Enfin je ne saurais mieux faire que de reproduire ici dans sa totalité la définition et la description de la Licorne qui figurent dans le « dictionnaire des Sciences, des Lettres et des Arts » de Bouillet (1867). Je dois la communication de ce texte à mon ami, le très érudit Jacques Richard, qui a bien voulu me le signaler, alors que j’en ignorais l’existence.

la licorne réalisée par Rudolf Freund pour le magazine LIFE en 1951
La description de la Licorne dans le Dictionnaire de Bouillet semble tenir compte des quatre textes de Photius de Constantine, citant Ctesias, d’Aelian de Pline et de Julius Solinus.
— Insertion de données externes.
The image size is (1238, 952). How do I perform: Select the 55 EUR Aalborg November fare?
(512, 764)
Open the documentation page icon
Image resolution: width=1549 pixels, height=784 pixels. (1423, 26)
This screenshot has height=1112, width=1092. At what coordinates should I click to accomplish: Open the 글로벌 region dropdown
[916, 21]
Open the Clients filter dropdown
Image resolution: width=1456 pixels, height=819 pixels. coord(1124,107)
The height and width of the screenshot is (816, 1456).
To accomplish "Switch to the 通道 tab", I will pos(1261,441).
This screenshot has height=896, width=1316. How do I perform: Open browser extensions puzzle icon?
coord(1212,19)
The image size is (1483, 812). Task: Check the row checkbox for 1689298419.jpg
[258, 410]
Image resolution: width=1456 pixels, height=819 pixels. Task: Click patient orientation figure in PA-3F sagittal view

Voici du reste la Licorne telle que nous l’offre le livre de Bouillet :
« Licorne. — Monocéros, animal qui, selon les écrivains anciens, se rapproche de l’âne et du cheval, et dont la tête, de couleur pourpre, est surmontée d’une seule corne, longue et aigue, rouge à sa partie supérieure, blanche inférieurement et noire au milieu. D’après les traditions, la Licorne aurait le corps blanc, les yeux bleus ; elle est remarquable par sa force, son agilité, sa fierté ; on ne peut, prétendait-on la prendre vivante qu’en plaçant auprès de son gîte une jeune fille vierge. Cet animal, dit-on, habite l’Afrique, l’Arabie et l’Inde. Quelques voyageurs ont affirmé avoir vu des Licornes ; cependant l’existence de ce quadrupède est niée par les savants et l’on pense que les anciens ont vu les Licornes tantôt dans l’Urus (bœuf sauvage) tantôt dans le Rhinocéros, tantôt dans l’Antilope Oryx, espèce qui habite les pays où l’on place la Licorne ».
Il ressort de tous ces textes que, loin d’être uniformément blanche, la Licorne avait une tête rouge vif, les yeux bleus clairs, que ses pattes étaient claires d’un éléphant, que sa courte queue ressemblait à celle d’un porc, et, que sa fameuse corne, était rouge vif à son extrémité, blanche à sa base et d’un noir brillant en son milieu.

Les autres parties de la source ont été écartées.